PARTS OF THE EXERCISE.
**A.** From the text on spot repair of coatings, return the passage starting at "Once you have" and ending at "failure (or more).", copied word for word.
**B.** List the tools that the text on spot repair of coatings names as examples of mechanical cleaning and mechanical impact tools.

TEXT EXCERPT.
╭──

TUESDAY, AUGUST 6, 2019

By Robert Ikenberry


I’m not a fan of spot abrasive blasting for repairs on existing structures. Don’t get me wrong, I think that abrasive blasting is the best surface prep you can perform, but only if it’s on a complete or new structure.

Once you have an aged, in-place paint job, spot repairs of spot failures require a different technique. Otherwise, you risk turning a one-square-inch failure into a circular one-square-foot failure (or more).

Funtay / Getty Images

Any spot-repair method needs to remove all active rust and rust scale, to remove all surface contaminants (dust, dirt, oil and grease) and to remove any compromised or dis-bonded existing coatings, ideally feathering to remove sharp edges of thick coatings. All these criteria can be met with mechanical tools. And if a profile is required, specialized tools can provide that, too.

Many reasonable experts might choose to disagree—and I readily assent that this is not an absolute or binary issue—but I do think the topic is worth a robust discussion, so I’ll start with my premise.

  • First, it’s really tough to properly contain the dust and debris from a blasting operation in an operating plant environment. Even with the best of intentions and efforts, fine dust will work its way into seals and rotating equipment with negative consequences to their operation and lifetimes. These unintended consequences can be invisible and far-reaching.
  • Second, abrasive blasting often causes significant damage to existing sound coatings surrounding the failure, often far from the site of the repair. Abrasive blasting is not a precision instrument. Starting and stopping a blast nozzle with many feet or meters of hose takes time. Abrasive streams from the nozzle during that shutdown period can cause overblast in the intended repair area or inadvertent spray of high-velocity abrasive far from the intended repair.
  • Finally, abrasive blasting is not an effective or ideal tool for feathering existing sound coating. It can produce what looks like a feathered edge, but the outside perimeter—where the feathered versus un-feathered coating interfaces—is subject to random impacts from abrasive particles that tend to fracture weathered and brittle existing coatings. Too many times I have seen the evidence of prior spot repairs from the circular rings of failure at the outside edge of the blasted areas.

In my experience and judgement, mechanical cleaning and mechanical impact tools, such as sanders, grinders, needlescalers and Bristle Blasters are better tools for repairs.

╰──

Entries on finding words and elements
╭──

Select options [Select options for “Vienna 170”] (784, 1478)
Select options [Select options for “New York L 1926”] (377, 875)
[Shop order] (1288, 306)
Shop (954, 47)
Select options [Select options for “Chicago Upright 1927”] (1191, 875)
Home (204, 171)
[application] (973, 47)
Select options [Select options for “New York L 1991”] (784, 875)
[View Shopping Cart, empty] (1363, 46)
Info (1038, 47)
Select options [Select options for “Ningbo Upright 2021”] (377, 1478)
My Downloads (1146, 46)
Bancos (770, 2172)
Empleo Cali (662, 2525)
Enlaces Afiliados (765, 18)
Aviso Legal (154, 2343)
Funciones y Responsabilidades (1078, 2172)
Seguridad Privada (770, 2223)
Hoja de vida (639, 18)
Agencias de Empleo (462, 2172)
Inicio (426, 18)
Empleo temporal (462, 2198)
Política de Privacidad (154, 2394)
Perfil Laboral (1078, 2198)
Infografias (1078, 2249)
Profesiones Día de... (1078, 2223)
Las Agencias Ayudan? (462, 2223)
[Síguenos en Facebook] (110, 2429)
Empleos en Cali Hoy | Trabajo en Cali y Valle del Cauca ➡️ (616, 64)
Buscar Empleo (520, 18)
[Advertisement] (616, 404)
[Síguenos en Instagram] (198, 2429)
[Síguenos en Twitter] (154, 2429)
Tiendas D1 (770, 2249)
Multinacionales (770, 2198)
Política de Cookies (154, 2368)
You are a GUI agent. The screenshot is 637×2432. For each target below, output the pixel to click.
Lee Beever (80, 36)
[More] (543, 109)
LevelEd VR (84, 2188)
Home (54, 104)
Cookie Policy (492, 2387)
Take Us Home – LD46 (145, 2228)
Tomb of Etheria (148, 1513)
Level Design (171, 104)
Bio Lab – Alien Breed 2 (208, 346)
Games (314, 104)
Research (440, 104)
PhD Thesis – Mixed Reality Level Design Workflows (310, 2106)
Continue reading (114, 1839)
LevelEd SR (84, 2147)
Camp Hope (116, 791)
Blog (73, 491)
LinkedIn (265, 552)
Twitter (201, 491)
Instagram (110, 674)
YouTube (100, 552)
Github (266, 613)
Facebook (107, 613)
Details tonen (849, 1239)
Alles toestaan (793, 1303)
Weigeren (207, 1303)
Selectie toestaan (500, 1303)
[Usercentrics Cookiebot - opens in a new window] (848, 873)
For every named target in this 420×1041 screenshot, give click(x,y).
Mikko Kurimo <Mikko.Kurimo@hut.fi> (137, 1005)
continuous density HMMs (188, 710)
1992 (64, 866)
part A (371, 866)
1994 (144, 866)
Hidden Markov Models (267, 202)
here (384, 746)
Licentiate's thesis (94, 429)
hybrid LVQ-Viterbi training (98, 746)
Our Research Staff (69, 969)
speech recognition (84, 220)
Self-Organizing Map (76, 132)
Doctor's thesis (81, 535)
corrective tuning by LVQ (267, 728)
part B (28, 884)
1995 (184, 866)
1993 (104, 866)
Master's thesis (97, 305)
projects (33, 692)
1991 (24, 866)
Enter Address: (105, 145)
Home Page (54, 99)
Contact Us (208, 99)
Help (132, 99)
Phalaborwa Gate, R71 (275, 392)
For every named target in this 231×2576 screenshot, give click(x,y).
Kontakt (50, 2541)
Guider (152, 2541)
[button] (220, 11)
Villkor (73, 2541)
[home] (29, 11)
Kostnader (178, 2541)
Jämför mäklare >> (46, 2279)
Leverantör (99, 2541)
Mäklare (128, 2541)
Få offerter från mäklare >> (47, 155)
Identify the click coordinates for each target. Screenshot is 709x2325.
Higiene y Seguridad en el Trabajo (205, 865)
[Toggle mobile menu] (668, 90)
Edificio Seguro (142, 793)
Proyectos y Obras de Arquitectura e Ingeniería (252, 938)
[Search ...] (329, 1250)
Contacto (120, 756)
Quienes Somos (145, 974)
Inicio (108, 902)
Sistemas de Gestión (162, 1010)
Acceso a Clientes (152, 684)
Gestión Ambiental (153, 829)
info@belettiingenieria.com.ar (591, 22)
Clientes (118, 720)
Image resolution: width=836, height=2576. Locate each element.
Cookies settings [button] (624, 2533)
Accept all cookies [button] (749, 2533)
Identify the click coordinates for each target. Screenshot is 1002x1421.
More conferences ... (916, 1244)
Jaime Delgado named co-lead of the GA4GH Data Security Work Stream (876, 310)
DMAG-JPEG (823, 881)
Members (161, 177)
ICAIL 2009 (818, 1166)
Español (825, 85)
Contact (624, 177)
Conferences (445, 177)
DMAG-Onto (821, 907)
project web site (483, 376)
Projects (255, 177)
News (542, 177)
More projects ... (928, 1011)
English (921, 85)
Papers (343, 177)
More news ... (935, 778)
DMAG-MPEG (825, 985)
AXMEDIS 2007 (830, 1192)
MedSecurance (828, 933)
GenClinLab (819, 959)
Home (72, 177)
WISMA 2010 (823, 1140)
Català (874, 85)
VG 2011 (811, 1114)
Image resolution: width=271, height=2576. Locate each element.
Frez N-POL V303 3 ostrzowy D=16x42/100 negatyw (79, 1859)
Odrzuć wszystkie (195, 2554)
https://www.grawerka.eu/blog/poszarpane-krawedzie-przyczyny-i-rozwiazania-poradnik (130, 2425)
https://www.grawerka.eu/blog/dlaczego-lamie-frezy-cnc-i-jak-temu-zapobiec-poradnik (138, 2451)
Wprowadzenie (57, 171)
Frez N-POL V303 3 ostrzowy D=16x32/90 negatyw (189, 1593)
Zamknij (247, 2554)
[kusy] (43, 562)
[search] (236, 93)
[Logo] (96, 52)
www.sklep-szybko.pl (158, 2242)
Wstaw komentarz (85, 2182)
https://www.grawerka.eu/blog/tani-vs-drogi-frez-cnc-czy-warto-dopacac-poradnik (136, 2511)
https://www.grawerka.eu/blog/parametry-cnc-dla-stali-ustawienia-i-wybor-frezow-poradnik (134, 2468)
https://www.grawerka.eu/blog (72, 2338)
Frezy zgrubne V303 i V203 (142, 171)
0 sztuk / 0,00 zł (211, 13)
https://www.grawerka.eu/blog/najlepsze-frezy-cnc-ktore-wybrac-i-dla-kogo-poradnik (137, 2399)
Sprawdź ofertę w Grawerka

╰──

IN RESPONSE.
**A.**
Once you have an aged, in-place paint job, spot repairs of spot failures require a different technique. Otherwise, you risk turning a one-square-inch failure into a circular one-square-foot failure (or more).

**B.** Sanders, grinders, needlescalers, Bristle Blasters